WHAT TO WORK ON =>
Give every line below again, exactly as it appears.

■ ■ ■ ■

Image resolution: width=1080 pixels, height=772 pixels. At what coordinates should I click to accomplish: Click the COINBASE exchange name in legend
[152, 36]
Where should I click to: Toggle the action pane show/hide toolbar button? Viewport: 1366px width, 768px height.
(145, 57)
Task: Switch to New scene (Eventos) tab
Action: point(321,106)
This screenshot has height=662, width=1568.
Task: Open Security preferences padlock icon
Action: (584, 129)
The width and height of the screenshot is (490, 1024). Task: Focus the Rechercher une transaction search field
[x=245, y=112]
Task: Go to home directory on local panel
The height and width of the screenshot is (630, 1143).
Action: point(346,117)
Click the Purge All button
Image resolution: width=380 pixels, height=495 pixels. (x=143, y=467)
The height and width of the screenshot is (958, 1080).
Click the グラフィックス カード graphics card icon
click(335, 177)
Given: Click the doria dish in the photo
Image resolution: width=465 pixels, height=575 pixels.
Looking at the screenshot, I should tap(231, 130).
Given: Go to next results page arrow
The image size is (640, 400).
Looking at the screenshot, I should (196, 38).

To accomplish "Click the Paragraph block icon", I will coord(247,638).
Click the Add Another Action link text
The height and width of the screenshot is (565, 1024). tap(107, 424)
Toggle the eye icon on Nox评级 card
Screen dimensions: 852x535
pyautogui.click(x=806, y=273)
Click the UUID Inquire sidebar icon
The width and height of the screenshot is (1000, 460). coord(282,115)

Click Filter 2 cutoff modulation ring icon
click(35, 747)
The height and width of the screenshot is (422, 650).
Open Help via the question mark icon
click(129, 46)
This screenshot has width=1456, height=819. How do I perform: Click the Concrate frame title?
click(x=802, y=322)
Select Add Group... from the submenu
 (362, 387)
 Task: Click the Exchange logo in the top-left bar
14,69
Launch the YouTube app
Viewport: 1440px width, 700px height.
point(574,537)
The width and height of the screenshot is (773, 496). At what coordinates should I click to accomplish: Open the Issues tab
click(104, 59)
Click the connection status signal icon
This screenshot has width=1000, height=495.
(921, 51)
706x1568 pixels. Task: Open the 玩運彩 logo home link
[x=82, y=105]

■ ■ ■ ■

SOLVED PROBLEM =>
Image resolution: width=1080 pixels, height=772 pixels. At what coordinates should I click to accomplish: Click the COINBASE exchange name in legend
[152, 36]
Where should I click to: Toggle the action pane show/hide toolbar button? Viewport: 1366px width, 768px height.
(145, 57)
Task: Switch to New scene (Eventos) tab
Action: point(321,106)
This screenshot has height=662, width=1568.
Task: Open Security preferences padlock icon
Action: (584, 129)
The width and height of the screenshot is (490, 1024). Task: Focus the Rechercher une transaction search field
[x=245, y=112]
Task: Go to home directory on local panel
The height and width of the screenshot is (630, 1143).
Action: point(346,117)
Click the Purge All button
Image resolution: width=380 pixels, height=495 pixels. (x=143, y=467)
The height and width of the screenshot is (958, 1080).
Click the グラフィックス カード graphics card icon
click(335, 177)
Given: Click the doria dish in the photo
Image resolution: width=465 pixels, height=575 pixels.
Looking at the screenshot, I should tap(231, 130).
Given: Go to next results page arrow
The image size is (640, 400).
Looking at the screenshot, I should (196, 38).

To accomplish "Click the Paragraph block icon", I will coord(247,638).
Click the Add Another Action link text
The height and width of the screenshot is (565, 1024). tap(107, 424)
Toggle the eye icon on Nox评级 card
Screen dimensions: 852x535
pyautogui.click(x=806, y=273)
Click the UUID Inquire sidebar icon
The width and height of the screenshot is (1000, 460). coord(282,115)

Click Filter 2 cutoff modulation ring icon
click(35, 747)
The height and width of the screenshot is (422, 650).
Open Help via the question mark icon
click(129, 46)
This screenshot has width=1456, height=819. How do I perform: Click the Concrate frame title?
click(x=802, y=322)
Select Add Group... from the submenu
 (362, 387)
 Task: Click the Exchange logo in the top-left bar
14,69
Launch the YouTube app
Viewport: 1440px width, 700px height.
point(574,537)
The width and height of the screenshot is (773, 496). At what coordinates should I click to accomplish: Open the Issues tab
click(104, 59)
Click the connection status signal icon
This screenshot has width=1000, height=495.
(921, 51)
706x1568 pixels. Task: Open the 玩運彩 logo home link
[x=82, y=105]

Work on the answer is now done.